Parts of the exercise >>
A - From the hybrid-guessing thread, output everything from "## Drorchid (Sep 28, 2006)" down to "2 right parents!", word for word.
B - Render this sentence from the hybrid-guessing thread in Spanish: "One of the drawbacks of using this parent is obvious in the photo."

# New Primary to Guess



## Drorchid (Sep 27, 2006)

OK; here is a new primary hybrid to guess. Now this is one that no one has seen before. 

One of the parents is pretty easy to guess. One of the drawbacks of using this parent is obvious in the photo. The first flower that gets formed, usually does not stick above the foliage too well, so when it gets formed it gets squished between the leaves. :sob: That is why the pouch is kind of flat. Usually after the first flower 1 to 3 flowers get formed that are normal. (Unfortunately I don't have a picture of a normal flower yet).







Robert


----------



## Heather (Sep 27, 2006)

Well, I think one parent could be bellatalum but I will have to do some more research....


----------



## kentuckiense (Sep 27, 2006)

I guess I'll go with adductum x bellatulum.


----------



## bwester (Sep 27, 2006)

I dunno... but I want one!


----------



## Rick (Sep 27, 2006)

EEEK

I was thinking Roth X glaucophyllum

Can you give us a pic of the staminode.


----------



## Heather (Sep 27, 2006)

Darn that Lien, he told me what it was so now I cannot guess anymore.  
Lien is naughty when it comes to surprises. LOL. I forgive him though, it isn't always such a bad thing.


----------



## Heather (Sep 27, 2006)

kentuckiense said:


> I guess I'll go with adductum x bellatulum.



You're just adductum obsessed lately aren't you? I know, I'm one to talk.


----------



## Marco (Sep 27, 2006)

bellatulum x kolo


----------



## slippertalker (Sep 27, 2006)

I agree with bellatulum x kolopakingii


----------



## Jon in SW Ohio (Sep 27, 2006)

I'd guess, but I'm the one that corrupted Lien...

Jon
________
Ford mel engine


----------



## Heather (Sep 27, 2006)

Jon in SW Ohio said:


> I'd guess, but I'm the one that corrupted Lien...
> 
> Jon



Dammit Jon! 
Geesh...what's wrong with you people? LOL!


----------



## kentuckiense (Sep 27, 2006)

Prince Edward of York x sanderianum.

What do I win?

Edit: http://www.slippertalk.com/forum/showthread.php?t=517


----------



## couscous74 (Sep 27, 2006)

concolor x adductum?

Quick somebody register it before it becomes Woessner ConcoAdd


----------



## Mahon (Sep 27, 2006)

Paph. rothschildianum x Paph. leochilum?

-Pat


----------



## Drorchid (Sep 28, 2006)

As a hint, no one has yet given the right combination, but the 2 parents have been named (with the wrong combination), so now it is a matter of combining the 2 right parents! 

Robert


----------



## Kyle (Sep 28, 2006)

Data excerpt >>

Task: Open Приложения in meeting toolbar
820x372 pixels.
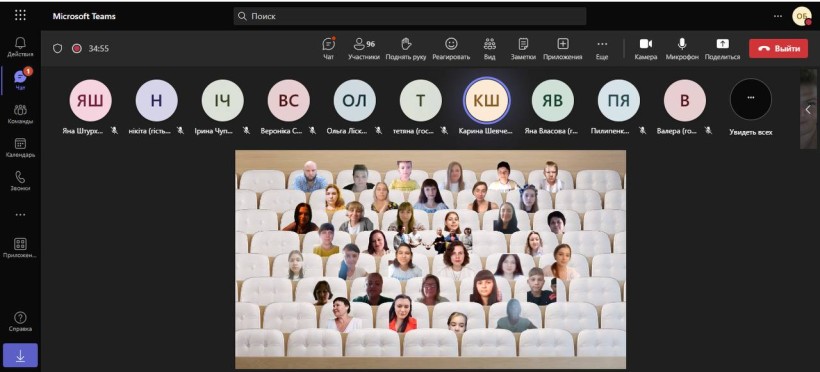Action: tap(563, 48)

Final results >>
A -
## Drorchid (Sep 28, 2006)

As a hint, no one has yet given the right combination, but the 2 parents have been named (with the wrong combination), so now it is a matter of combining the 2 right parents!

B - Uno de los inconvenientes de usar este progenitor es evidente en la foto.